Starting with the line where "The image size is (1497, 812)." appears, print every line through the end of the entries below exactly as it stands, and leave out the pictures.

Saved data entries
*** Begin section ***
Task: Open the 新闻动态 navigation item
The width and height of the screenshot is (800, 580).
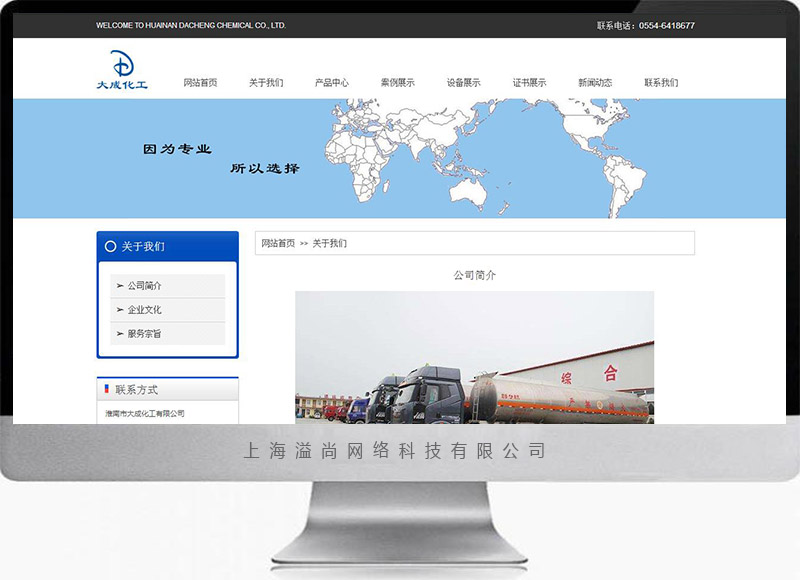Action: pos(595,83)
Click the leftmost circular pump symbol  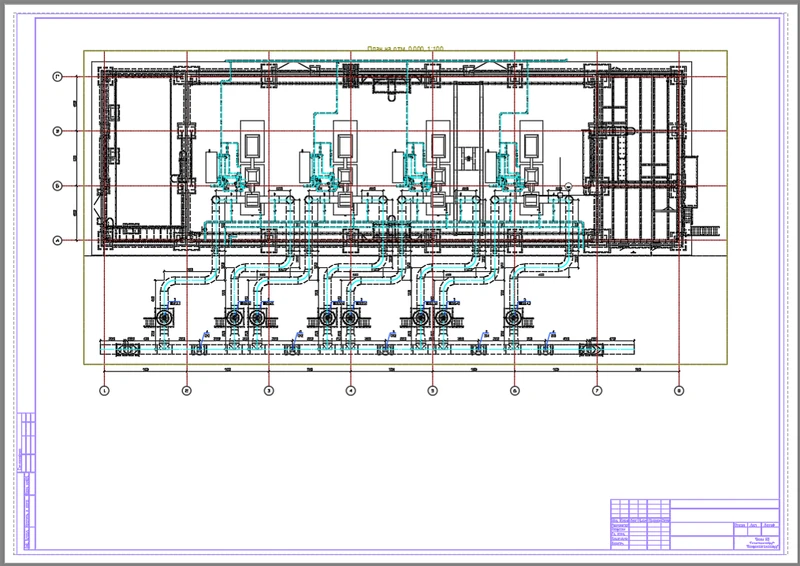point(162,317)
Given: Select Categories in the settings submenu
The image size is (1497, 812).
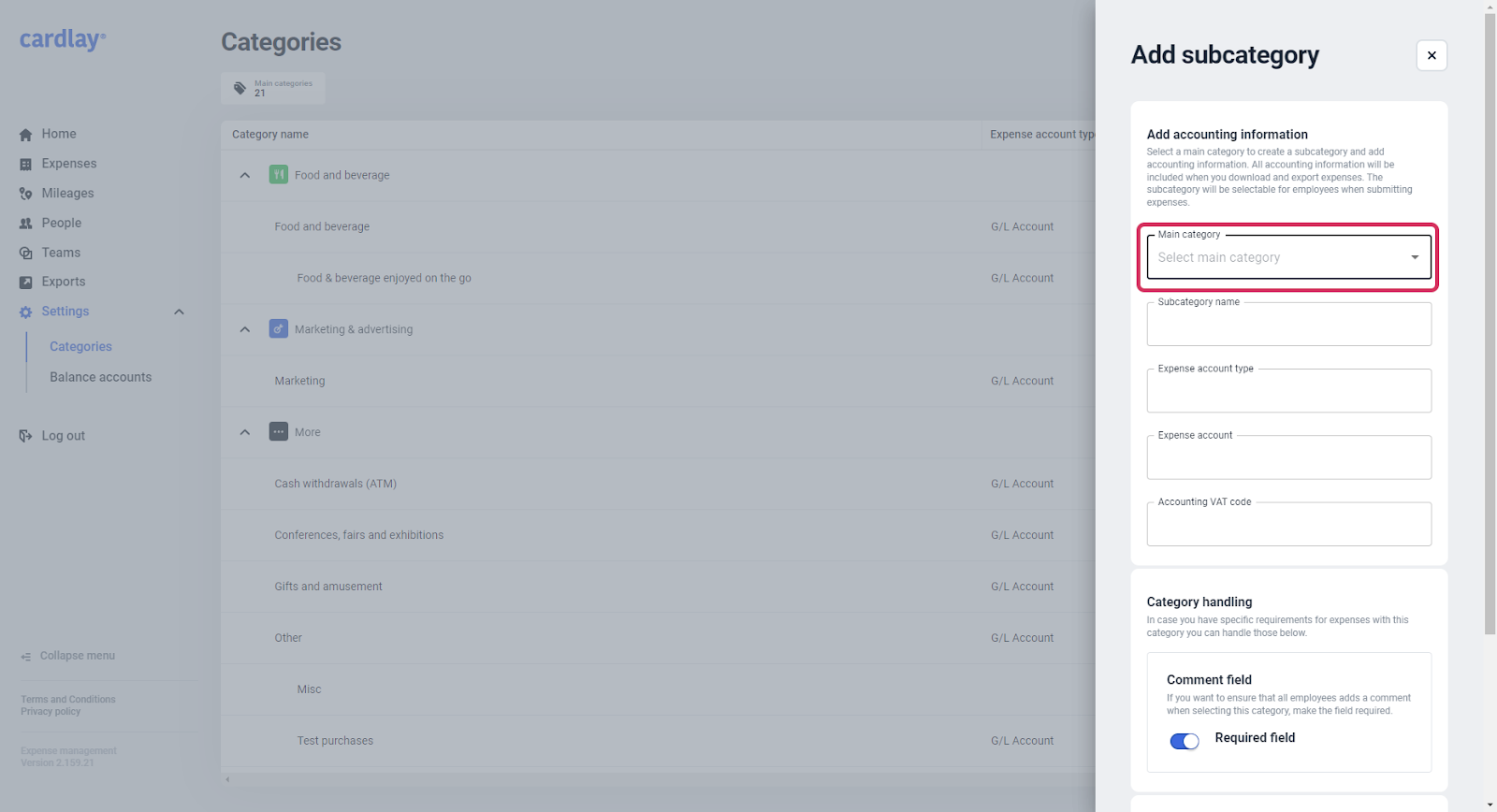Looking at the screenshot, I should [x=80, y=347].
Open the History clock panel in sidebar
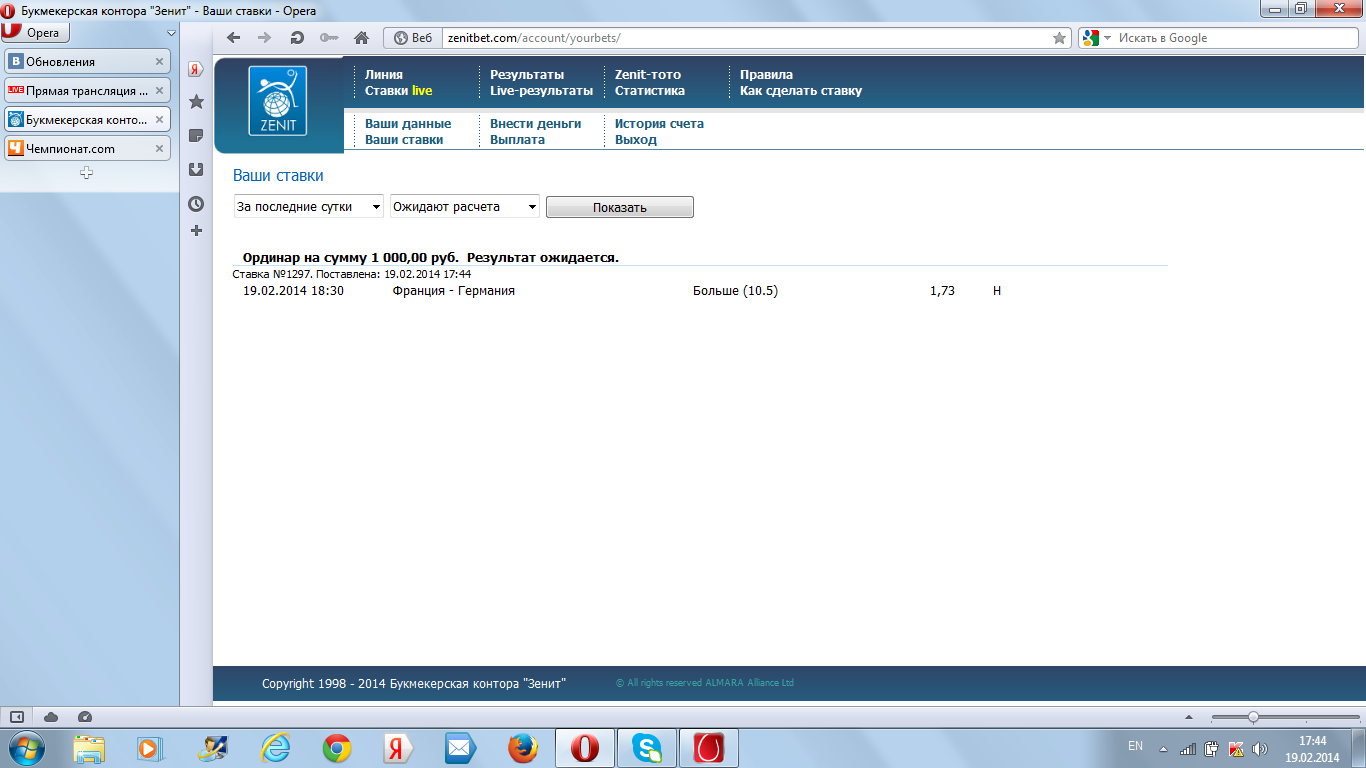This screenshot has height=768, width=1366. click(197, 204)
*** End section ***
▶ [Task result]
The image size is (1497, 812).
Looking at the screenshot, I should [x=80, y=347].
Open the History clock panel in sidebar
This screenshot has height=768, width=1366. click(197, 204)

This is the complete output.